L'interno del libro è all'altezza dell'esterno: fotografie di repertorio (alcune o tutte, credo, mai pubblicate fino ad ora), miniature di inizio capitolo, moltissime tavole di approfondimento su argomenti che hanno determinato la maturazione artistica del cantante di Pesaro, per non parlare poi delle interviste ad alcuni personaggi che lo hanno sempre apprezzato (lo scrittore Carlo Lucarelli per esempio); insomma se anche l'occhio vuole la sua parte qui ha trovato veramente quello che cercava.


2. I contenuti




Credo fermamente che questo libro vada ben oltre la semplice "biografia".
Considerato il luogo di nascita dell'artista italiano (Pesaro) e considerato il suo anno di nascita (1960) abbiamo un binomio perfetto per  delineare, tramite le sue parole, i tratti del provincialismo che tanto caratterizzò e tanto caratterizza tutt'oggi la penisola italiana.
Steve ci parla dei primi fumetti erotici comprati con una certa dose di pudore all'edicolante vicino a casa (per esempio Jacula) ci parla dei cinema di periferia fatiscenti nei quali venivano passate le pellicole di B-movie, cult allora come cult oggi e ci parla della musica punk che contagiava sempre più giovani, man mano che essa bruciava, distrutta dai suoi stessi eccessi.
Ma siamo anche nell'Italia del bigottismo, delle chiese di paese che determinano il ritmo della vita secondo il loro volere, ma anche nell'Italia del paganesimo, della "magia di campagna" ed è grazie a questo dualismo ancestrale che in Steve cresce la volontà di fare musica e di farla a modo suo.
E così Steve ci parla dei primi scontri col perbenismo locale, dimostratosi più volte sottile maschera tesa a proteggere gli istinti più animaleschi, della solitudine e della voglia di trasgredire, ed è contro questo bigottismo che Steve si scaglia. 
Durante i suoi primi concerti mette in scena un vero e proprio teatro degli orrori, con travestimenti che riprendono la tradizione orrorifica dei B-movie ed ambientazioni che riproducono ambienti lugubri e cimiteriali; inutile girarci attorno, l'artista rappresenta un vero pioniere della musica come shock visivo, in cui anche la rappresentazione teatrale costituisca un aspetto fondamentale del tutto.
Le note, finalmente si fondono con i loro esecutori in una spirale di pura follia.


3. Steve Sylvester


Ed allora perché Steve Sylvester?
Perché, fin dall'inizio ha fatto molto di più che comporre musica.
Fin dagli albori dell'uomo la musica è stato uno strumento magico, misterioso, capace di evocare le sensazioni più sconosciute, più ancestrali, più arcaiche; è questo l'obiettivo di Steve, riprodurre quella magia sul palco, coinvolgere il proprio pubblico in quella bolgia infernale che sono le musiche dalla sua mente scaturite. E la cosa che più sconvolge è che le persone che volontariamente lo vanno a vedere ne escono estasiate, come rinate.
E' magia pagana e Steve ne è il negromante.
Tale arte è la spada con cui, seppur indirettamente, combatte l'ignoranza di tutti i bigottismi, di tutti pregiudizi; raccontando dei freaks, dei mostri, delle sensazioni più paurose, egli scava all'interno degli angoli più oscuri del proprio animo, alimentando quella sete di conoscenza che da sempre rimane insaziabile nell'uomo (insaziabile ma, ahimè, spesso dimenticabile).
La sua musica diviene così salvifica, perché dalle tenebre spinge alla luce intesa come ricerca ad ogni costo, senza paura di essere diversi, fregandosene del giudizio altrui.
Ci salva dai "Sì" troppe volte detti e ci insegna a dire "No" alle strade che non ci interessano.

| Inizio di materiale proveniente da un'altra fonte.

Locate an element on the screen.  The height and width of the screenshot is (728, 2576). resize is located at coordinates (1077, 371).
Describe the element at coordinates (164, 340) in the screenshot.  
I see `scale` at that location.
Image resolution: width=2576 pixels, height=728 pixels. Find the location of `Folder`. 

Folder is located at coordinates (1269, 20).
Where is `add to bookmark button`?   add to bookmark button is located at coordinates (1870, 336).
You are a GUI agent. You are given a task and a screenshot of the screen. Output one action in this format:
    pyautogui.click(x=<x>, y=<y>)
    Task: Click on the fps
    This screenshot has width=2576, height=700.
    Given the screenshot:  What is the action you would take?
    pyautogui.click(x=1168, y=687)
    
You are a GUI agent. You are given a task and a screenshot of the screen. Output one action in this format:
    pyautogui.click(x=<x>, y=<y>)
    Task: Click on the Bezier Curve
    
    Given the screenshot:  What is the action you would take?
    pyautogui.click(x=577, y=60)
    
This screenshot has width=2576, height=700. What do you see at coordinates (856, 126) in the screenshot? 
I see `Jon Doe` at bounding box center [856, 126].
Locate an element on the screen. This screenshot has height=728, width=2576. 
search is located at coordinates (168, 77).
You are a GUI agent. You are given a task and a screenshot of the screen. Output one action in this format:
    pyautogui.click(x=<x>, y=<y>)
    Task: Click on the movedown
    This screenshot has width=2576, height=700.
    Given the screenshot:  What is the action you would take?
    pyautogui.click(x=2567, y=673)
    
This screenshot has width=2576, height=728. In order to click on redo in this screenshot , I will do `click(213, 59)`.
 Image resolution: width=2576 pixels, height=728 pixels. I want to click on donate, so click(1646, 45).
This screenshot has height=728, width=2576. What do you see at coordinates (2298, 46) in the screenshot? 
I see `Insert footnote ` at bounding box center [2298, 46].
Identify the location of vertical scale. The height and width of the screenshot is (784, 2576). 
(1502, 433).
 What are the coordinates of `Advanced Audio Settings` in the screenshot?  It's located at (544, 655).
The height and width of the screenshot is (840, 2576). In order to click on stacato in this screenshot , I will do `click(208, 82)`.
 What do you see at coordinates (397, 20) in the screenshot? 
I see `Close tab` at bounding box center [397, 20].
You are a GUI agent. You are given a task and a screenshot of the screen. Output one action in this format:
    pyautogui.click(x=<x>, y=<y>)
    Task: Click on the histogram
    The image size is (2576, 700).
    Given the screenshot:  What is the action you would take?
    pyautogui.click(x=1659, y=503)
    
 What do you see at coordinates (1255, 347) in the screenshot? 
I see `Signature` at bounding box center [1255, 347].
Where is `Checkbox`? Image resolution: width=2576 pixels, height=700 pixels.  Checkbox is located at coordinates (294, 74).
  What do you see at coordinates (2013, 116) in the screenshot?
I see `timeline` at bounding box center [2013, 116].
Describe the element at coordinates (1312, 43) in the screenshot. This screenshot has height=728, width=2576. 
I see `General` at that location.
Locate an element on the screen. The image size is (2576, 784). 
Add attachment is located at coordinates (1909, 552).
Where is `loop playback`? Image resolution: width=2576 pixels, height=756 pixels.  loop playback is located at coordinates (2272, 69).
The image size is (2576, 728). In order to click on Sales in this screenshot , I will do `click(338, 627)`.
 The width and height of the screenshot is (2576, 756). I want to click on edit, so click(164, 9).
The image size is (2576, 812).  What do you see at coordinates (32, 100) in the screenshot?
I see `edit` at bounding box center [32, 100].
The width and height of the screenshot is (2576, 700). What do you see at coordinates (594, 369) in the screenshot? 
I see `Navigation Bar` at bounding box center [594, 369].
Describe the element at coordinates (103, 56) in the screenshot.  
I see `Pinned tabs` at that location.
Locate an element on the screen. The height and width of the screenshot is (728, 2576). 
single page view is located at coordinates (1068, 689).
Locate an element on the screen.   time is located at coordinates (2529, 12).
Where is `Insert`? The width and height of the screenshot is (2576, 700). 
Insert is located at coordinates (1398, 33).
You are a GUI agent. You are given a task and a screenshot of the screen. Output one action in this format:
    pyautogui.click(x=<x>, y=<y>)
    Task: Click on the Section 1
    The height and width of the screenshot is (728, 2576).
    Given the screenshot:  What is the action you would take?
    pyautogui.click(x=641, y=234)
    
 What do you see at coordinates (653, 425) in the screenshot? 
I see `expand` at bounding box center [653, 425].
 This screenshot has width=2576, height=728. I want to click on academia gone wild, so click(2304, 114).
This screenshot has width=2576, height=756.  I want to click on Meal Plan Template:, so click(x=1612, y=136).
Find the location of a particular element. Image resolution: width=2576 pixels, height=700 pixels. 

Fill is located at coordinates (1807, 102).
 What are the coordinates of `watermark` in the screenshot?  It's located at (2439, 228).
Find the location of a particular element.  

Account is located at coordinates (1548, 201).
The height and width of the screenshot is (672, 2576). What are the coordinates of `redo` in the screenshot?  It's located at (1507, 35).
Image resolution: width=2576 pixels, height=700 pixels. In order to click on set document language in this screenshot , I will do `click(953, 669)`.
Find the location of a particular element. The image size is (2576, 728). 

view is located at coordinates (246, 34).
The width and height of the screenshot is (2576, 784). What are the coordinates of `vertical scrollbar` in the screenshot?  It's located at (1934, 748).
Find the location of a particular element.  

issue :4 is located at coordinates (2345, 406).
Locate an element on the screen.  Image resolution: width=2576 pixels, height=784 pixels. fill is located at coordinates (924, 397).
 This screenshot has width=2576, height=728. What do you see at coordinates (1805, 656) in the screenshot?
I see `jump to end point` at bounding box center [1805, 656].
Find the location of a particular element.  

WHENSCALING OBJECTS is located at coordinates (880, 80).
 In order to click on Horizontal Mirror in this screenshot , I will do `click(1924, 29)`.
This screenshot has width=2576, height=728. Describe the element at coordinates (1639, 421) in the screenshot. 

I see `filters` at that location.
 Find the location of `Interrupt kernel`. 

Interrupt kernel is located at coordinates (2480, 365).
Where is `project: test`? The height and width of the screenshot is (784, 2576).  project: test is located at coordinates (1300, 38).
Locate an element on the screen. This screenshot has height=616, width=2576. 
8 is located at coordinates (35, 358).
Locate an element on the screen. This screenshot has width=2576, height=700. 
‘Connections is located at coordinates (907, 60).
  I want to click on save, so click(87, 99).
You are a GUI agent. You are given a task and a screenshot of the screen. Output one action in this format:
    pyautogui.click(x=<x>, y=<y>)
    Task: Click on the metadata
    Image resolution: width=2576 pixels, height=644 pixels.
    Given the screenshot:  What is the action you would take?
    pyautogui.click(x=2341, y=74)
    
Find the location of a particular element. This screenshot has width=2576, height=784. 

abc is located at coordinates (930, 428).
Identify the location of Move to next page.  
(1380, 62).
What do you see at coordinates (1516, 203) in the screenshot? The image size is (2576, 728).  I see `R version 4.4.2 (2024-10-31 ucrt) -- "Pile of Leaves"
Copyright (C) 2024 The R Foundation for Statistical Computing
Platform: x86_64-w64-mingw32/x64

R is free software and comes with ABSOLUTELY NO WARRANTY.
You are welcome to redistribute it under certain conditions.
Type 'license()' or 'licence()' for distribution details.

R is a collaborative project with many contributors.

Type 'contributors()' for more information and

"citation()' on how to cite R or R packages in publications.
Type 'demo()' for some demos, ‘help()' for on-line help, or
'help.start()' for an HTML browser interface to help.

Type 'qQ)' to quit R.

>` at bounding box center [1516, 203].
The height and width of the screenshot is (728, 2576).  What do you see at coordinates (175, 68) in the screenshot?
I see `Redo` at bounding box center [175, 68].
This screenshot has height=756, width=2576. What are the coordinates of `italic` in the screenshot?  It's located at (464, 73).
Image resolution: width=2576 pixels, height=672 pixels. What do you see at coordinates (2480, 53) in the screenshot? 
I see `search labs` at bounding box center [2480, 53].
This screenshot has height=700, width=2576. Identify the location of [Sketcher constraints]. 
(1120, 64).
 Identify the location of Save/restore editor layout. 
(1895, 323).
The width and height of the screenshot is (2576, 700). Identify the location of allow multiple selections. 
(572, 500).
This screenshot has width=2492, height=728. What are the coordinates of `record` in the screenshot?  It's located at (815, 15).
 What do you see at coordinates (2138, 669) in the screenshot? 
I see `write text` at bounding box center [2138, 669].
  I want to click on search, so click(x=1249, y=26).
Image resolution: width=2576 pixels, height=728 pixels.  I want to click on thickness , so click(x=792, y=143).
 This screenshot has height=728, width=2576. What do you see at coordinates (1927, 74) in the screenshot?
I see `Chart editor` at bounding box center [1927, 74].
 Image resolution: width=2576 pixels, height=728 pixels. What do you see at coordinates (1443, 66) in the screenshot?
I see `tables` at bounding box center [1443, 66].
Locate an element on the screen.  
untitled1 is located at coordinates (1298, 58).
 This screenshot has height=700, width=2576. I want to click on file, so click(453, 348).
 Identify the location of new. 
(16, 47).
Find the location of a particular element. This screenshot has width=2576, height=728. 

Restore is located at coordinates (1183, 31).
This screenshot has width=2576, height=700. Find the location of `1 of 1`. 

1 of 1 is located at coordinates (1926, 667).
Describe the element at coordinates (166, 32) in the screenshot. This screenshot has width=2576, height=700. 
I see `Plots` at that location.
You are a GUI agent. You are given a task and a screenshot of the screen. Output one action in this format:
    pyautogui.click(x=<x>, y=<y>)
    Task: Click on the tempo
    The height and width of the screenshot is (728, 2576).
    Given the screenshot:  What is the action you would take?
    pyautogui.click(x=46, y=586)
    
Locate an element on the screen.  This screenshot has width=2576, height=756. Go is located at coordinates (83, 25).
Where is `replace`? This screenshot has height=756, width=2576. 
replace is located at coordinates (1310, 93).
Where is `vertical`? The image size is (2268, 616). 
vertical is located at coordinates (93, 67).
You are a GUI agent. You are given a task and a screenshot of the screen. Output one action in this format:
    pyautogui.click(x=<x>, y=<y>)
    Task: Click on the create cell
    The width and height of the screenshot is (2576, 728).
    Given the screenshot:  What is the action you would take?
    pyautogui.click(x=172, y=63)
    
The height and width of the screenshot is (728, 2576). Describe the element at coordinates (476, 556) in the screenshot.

Per raggiungere l'Inferno non necessariamente si deve percorrere una strada ampia e libera da pericoli, come ci insegna il detto popolare, ma può darsi che si debba sudare, lottare, fare delle scelte e prendere una strada piuttosto che un'altra, e per una volta nella propria vita, può darsi veramente che si cominci a salire.